§ **Stored data**:
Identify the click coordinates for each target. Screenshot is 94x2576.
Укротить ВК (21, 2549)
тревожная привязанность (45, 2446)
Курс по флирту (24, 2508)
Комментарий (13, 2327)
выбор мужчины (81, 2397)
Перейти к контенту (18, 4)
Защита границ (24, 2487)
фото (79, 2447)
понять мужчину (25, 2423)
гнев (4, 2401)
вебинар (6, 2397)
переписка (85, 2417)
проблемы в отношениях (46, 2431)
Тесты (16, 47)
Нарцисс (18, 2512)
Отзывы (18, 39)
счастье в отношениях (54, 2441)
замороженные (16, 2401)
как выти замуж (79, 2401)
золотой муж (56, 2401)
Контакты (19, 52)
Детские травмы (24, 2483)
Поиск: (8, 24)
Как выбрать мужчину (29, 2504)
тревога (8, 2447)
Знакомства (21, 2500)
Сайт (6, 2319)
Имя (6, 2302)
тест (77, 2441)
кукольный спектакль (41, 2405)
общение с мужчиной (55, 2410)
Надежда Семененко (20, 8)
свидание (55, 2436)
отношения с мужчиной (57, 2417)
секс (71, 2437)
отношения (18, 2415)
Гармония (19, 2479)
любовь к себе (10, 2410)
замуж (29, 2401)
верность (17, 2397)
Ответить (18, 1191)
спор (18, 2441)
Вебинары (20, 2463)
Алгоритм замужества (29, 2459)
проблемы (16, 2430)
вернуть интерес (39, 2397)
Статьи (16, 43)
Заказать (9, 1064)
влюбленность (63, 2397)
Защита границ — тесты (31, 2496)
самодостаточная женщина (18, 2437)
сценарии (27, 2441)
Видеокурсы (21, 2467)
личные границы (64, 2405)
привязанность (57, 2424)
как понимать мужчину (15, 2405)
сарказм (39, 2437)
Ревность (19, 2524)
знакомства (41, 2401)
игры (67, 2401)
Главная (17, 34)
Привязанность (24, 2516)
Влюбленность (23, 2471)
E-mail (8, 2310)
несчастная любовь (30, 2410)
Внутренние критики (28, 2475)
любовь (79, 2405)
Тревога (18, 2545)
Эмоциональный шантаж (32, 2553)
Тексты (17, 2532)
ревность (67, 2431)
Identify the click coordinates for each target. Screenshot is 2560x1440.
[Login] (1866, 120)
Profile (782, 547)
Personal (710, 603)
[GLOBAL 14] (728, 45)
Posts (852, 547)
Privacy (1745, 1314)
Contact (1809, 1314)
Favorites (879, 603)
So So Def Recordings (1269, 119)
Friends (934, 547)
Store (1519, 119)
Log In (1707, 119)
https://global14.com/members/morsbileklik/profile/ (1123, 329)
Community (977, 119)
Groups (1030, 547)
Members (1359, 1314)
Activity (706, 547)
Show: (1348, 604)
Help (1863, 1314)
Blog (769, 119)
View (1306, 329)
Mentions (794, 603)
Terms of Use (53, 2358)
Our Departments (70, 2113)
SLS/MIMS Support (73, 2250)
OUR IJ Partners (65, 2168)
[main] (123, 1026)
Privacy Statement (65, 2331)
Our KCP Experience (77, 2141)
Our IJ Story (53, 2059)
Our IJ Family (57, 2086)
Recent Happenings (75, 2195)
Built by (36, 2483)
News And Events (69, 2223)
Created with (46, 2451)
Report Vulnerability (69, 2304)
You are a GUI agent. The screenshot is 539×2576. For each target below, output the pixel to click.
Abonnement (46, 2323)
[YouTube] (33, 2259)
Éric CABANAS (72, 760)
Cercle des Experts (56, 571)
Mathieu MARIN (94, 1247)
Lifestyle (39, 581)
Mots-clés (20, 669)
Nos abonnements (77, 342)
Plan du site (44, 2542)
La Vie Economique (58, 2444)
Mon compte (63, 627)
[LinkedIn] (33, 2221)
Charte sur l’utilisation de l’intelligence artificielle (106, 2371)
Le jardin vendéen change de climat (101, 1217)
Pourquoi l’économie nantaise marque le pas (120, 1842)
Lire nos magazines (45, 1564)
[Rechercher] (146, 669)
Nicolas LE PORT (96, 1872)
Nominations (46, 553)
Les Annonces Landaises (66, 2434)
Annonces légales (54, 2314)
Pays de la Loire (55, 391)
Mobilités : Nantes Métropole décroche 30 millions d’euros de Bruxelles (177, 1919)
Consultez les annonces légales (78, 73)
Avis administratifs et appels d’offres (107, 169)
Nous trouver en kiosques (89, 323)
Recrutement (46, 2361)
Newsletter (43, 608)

§ **WHAT THE TASK REQUIRES**: The reply should consist solely of the lines above from the one that has "кукольный спектакль (41, 2405)" through the one that has "Report Vulnerability (69, 2304)", reproduced exactly.

§ **RESPONSE**:
кукольный спектакль (41, 2405)
общение с мужчиной (55, 2410)
Надежда Семененко (20, 8)
свидание (55, 2436)
отношения с мужчиной (57, 2417)
секс (71, 2437)
отношения (18, 2415)
Гармония (19, 2479)
любовь к себе (10, 2410)
замуж (29, 2401)
верность (17, 2397)
Ответить (18, 1191)
спор (18, 2441)
Вебинары (20, 2463)
Алгоритм замужества (29, 2459)
проблемы (16, 2430)
вернуть интерес (39, 2397)
Статьи (16, 43)
Заказать (9, 1064)
влюбленность (63, 2397)
Защита границ — тесты (31, 2496)
самодостаточная женщина (18, 2437)
сценарии (27, 2441)
Видеокурсы (21, 2467)
личные границы (64, 2405)
привязанность (57, 2424)
как понимать мужчину (15, 2405)
сарказм (39, 2437)
Ревность (19, 2524)
знакомства (41, 2401)
игры (67, 2401)
Главная (17, 34)
Привязанность (24, 2516)
Влюбленность (23, 2471)
E-mail (8, 2310)
несчастная любовь (30, 2410)
Внутренние критики (28, 2475)
любовь (79, 2405)
Тревога (18, 2545)
Эмоциональный шантаж (32, 2553)
Тексты (17, 2532)
ревность (67, 2431)
Identify the click coordinates for each target. Screenshot is 2560x1440.
[Login] (1866, 120)
Profile (782, 547)
Personal (710, 603)
[GLOBAL 14] (728, 45)
Posts (852, 547)
Privacy (1745, 1314)
Contact (1809, 1314)
Favorites (879, 603)
So So Def Recordings (1269, 119)
Friends (934, 547)
Store (1519, 119)
Log In (1707, 119)
https://global14.com/members/morsbileklik/profile/ (1123, 329)
Community (977, 119)
Groups (1030, 547)
Members (1359, 1314)
Activity (706, 547)
Show: (1348, 604)
Help (1863, 1314)
Blog (769, 119)
View (1306, 329)
Mentions (794, 603)
Terms of Use (53, 2358)
Our Departments (70, 2113)
SLS/MIMS Support (73, 2250)
OUR IJ Partners (65, 2168)
[main] (123, 1026)
Privacy Statement (65, 2331)
Our KCP Experience (77, 2141)
Our IJ Story (53, 2059)
Our IJ Family (57, 2086)
Recent Happenings (75, 2195)
Built by (36, 2483)
News And Events (69, 2223)
Created with (46, 2451)
Report Vulnerability (69, 2304)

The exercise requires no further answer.